* **What is expected**:
Exactly and only the lines from the one containing "Where should I click to: Click the green" through the close of the entries below are to be set down.

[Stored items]
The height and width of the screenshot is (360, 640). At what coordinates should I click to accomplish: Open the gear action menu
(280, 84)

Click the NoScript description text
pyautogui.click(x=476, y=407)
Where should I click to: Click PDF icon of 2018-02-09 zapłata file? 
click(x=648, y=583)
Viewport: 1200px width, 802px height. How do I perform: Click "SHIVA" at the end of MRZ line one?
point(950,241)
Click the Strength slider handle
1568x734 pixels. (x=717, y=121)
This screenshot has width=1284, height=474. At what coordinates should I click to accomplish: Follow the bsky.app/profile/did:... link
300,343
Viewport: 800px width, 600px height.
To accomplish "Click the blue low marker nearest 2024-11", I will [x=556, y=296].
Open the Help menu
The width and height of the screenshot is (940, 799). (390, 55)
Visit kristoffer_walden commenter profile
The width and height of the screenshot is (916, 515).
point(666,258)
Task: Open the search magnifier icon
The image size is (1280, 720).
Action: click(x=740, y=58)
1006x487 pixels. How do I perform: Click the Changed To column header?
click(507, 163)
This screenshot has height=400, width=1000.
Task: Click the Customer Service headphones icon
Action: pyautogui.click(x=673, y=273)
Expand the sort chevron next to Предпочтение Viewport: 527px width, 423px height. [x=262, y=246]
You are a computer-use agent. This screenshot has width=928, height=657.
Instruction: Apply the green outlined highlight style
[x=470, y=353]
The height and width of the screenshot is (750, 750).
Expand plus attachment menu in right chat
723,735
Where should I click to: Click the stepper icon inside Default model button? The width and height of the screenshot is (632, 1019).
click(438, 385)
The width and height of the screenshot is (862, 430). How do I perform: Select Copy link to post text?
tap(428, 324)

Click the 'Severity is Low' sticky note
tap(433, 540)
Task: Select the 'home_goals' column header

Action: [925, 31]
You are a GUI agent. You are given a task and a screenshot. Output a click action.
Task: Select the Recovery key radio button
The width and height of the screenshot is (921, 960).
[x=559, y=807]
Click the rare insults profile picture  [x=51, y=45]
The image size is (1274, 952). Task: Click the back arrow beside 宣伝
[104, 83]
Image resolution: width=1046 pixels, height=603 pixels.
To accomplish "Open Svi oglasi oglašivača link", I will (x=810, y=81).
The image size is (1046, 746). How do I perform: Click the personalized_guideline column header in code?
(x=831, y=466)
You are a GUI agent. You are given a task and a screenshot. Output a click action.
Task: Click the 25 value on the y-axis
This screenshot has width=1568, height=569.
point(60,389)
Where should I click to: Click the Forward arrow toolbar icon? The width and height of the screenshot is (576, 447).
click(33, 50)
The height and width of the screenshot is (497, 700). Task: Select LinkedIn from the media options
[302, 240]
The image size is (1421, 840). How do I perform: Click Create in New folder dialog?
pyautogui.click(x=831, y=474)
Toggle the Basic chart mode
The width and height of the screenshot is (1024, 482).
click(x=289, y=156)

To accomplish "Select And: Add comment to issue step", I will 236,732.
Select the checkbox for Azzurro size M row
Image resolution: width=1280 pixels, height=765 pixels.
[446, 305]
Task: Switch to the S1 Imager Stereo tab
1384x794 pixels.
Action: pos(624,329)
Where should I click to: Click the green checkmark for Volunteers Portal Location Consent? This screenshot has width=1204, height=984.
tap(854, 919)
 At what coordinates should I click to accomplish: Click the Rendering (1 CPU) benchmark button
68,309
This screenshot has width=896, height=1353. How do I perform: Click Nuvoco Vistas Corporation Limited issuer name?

* **Expected answer**:
Where should I click to: Click the green checkmark for Volunteers Portal Location Consent? This screenshot has width=1204, height=984.
tap(854, 919)
 At what coordinates should I click to accomplish: Click the Rendering (1 CPU) benchmark button
68,309
This screenshot has width=896, height=1353. How do I perform: Click Nuvoco Vistas Corporation Limited issuer name?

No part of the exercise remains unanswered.